After SPOTLIGHT visited Scotland, Quadrant Transport looks at how important it is to manage the fleet and infrastructure in Scottish rail and the significance of a rolling programme of electrification.
Paul Hooper, Technical Director at Atkins, started the event by highlighting the importance of ensuring the rolling programme of electrification in Scotland runs as cost-efficiently as possible.
For this to be achievable, Paul emphasised the importance of focussing on three key areas. Those being technical innovations, contracting strategies and the delivery programme.
On the delivery programme, Quadrant transport heard: “We need to understand the environment in which the rolling programme will take place. Fundamentally, we must remember who our customers are, the passengers and the freight operators. Electrification is still very expensive, so we need to focus on costs.
As Scotland look towards 2035, there is now a longer programme of electrification. This means long term value for money is more important than short term capital cost savings.
There is a risk that budgets can be spent early on in a large project, leaving work incomplete. Paul is determined to ensure this isn’t the case in Scotland.
Continuing, he explained: “What is right for the industry is also right for the suppliers in the long term. So, short term profits that kill the golden goose are not in our best interests. We need to be looking at that long term process.”
Innovation is unlocking potential more than ever
Maximising the use of battery-electric multiple units and hybrid trains gives the industry opportunities they have not had with electrification projects in the past.
Paul added: “It will enable us to decouple some of the critical milestones where we have bi-mode fleets and not set artificial commissioning dates for the introduction of new services that can put unnecessary pressure on the infrastructure to complete on time.”
There have been numerous calls for a robust programme for electrification construction developed in a bottom-up process. It includes all the assurance activities, training and operation.
I think that for a rolling programme wherever possible with adequate planning with the operators we need to be adopting a much more manufacturing approach
Moving onto the importance of good contracting strategies the audience heard: “Clients at all levels need to recognise that suppliers need to make profits to satisfy shareholders.
No need to take risks during live projects
Discussing the technical aspects associated with rolling programmes of electrification, Atkins said: “One of the things we must learn from CP5 electrification projects is not to use live electrification projects for research and development.”
This is because it is full of uncertainty and moves away from that monotonous engineering type of approach, which is needed for a more cost-effective programme of electrification.
Instead, new technology should be introduced into programmes once it is a proven success from either separate programmes or research and development. It should also be introduced at the appropriate stage of the life cycle.
Not doing this might result in suddenly having to change your procurement requirements or redesign something that has been done. “Instead, wait for the next geographical stage in the programme and focus on your efforts on the introduction of that stage” added, Paul.
Climate change progress should be clearly set out
In the Q&A session of the event, Alex Hynes, Managing Director at Scotland’s Railway was asked about Scotland’s targets between now and 2035.

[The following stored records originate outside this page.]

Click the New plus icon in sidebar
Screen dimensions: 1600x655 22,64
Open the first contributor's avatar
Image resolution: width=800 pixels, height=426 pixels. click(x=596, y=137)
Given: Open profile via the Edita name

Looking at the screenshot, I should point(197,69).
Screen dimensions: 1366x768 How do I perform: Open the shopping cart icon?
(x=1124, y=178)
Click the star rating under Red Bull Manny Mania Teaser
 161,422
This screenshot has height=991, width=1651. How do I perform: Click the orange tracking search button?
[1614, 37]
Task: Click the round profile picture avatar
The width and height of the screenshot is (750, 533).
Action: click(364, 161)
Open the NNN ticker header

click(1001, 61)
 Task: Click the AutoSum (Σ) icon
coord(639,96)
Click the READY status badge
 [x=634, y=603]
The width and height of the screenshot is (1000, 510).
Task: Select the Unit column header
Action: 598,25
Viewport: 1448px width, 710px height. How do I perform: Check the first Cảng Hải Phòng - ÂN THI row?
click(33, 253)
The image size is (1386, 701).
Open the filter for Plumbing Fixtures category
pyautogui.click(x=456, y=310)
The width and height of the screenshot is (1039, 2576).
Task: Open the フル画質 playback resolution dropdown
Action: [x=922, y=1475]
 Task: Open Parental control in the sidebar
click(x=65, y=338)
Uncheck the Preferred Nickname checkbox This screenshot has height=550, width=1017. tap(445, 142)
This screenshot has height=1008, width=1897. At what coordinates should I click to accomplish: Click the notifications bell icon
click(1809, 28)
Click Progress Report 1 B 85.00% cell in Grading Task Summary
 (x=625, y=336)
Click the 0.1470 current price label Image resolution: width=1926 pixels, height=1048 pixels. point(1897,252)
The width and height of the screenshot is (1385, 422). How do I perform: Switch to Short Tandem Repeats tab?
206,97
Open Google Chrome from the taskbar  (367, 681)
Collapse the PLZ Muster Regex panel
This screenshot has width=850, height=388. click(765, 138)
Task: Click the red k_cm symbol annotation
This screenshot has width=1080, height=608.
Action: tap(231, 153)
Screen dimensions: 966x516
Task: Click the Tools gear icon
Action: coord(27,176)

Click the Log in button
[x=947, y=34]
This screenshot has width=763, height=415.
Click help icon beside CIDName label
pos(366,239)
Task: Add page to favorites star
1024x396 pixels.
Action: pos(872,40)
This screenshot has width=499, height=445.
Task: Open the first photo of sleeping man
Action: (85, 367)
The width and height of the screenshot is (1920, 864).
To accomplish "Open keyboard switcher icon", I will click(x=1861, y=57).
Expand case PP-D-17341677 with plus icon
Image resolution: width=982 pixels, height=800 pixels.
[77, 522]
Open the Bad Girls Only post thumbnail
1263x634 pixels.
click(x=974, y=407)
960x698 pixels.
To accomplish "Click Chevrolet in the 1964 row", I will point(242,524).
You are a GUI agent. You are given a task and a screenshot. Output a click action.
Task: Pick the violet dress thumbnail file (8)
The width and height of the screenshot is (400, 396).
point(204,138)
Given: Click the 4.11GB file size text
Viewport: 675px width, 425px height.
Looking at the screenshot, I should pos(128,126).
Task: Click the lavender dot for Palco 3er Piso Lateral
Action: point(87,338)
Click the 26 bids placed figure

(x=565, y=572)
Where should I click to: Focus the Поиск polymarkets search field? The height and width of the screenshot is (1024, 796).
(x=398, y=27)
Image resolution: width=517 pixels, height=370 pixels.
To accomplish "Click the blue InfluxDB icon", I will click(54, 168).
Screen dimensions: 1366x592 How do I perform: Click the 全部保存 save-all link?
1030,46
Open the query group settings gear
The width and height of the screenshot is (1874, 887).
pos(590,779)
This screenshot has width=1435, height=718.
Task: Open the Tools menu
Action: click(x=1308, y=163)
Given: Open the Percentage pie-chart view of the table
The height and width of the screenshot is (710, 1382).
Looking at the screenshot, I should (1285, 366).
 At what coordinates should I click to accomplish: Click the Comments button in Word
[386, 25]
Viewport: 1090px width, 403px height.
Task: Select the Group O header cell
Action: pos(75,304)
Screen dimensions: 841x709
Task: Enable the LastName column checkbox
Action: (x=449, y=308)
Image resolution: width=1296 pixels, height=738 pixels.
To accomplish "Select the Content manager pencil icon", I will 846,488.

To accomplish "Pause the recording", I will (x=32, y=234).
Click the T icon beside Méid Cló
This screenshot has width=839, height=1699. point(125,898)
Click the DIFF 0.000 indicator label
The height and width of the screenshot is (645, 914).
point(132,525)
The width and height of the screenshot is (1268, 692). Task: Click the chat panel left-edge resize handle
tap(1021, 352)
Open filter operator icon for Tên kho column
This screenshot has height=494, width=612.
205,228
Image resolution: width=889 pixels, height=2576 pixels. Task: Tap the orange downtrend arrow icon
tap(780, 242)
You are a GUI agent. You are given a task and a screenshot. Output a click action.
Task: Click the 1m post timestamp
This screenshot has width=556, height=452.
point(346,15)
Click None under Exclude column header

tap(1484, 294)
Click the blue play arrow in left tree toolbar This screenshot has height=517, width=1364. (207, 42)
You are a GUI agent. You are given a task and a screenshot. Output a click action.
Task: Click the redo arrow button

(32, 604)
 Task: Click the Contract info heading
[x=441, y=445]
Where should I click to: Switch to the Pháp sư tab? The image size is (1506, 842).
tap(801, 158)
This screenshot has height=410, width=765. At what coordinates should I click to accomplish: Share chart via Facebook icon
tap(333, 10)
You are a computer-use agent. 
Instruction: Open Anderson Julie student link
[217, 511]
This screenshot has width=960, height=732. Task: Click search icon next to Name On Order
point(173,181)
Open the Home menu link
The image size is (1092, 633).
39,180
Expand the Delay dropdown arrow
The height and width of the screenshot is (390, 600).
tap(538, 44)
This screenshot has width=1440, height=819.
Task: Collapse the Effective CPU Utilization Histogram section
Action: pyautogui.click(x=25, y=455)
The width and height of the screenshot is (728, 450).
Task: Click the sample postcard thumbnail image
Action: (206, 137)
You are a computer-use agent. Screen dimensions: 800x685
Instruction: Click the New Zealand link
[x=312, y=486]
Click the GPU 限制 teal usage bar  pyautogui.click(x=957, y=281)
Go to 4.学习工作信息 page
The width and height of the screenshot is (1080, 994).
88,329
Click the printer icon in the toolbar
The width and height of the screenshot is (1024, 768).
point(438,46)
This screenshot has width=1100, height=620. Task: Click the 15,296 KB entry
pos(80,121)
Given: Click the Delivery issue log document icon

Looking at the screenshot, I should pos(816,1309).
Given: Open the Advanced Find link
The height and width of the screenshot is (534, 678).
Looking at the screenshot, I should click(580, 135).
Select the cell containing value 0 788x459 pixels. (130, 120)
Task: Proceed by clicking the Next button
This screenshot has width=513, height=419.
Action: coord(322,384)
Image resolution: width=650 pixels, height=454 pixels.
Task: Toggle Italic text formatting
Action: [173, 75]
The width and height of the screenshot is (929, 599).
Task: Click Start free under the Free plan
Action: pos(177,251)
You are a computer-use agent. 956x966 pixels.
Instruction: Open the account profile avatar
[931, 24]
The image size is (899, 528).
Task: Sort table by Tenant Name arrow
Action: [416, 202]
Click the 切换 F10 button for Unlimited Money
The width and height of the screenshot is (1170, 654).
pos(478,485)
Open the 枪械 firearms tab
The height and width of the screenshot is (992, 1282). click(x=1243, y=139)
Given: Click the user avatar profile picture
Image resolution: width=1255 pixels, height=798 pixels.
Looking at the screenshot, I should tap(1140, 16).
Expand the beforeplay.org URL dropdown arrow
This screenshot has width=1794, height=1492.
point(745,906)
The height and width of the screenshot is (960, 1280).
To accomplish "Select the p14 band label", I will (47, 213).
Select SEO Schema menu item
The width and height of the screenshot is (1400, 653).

Alex said: “Clearly the decarbonisation needs to be aligned with the rolling stock life expiry dates, but one thing that Scottish government must do each year is set out climate change progress.”
Careful consideration is needed to ensure decarbonisation isn’t backloaded. Instead, it is essential to ensure a smooth programme of electrification is implemented to drive down costs.
Rounding up the event, Alex told Quadrant Transport: “In the last control period we delivered electrification in Scotland for about £2.4million per single track km and we are aspiring to deliver sub £2 million on a programme of this scale.”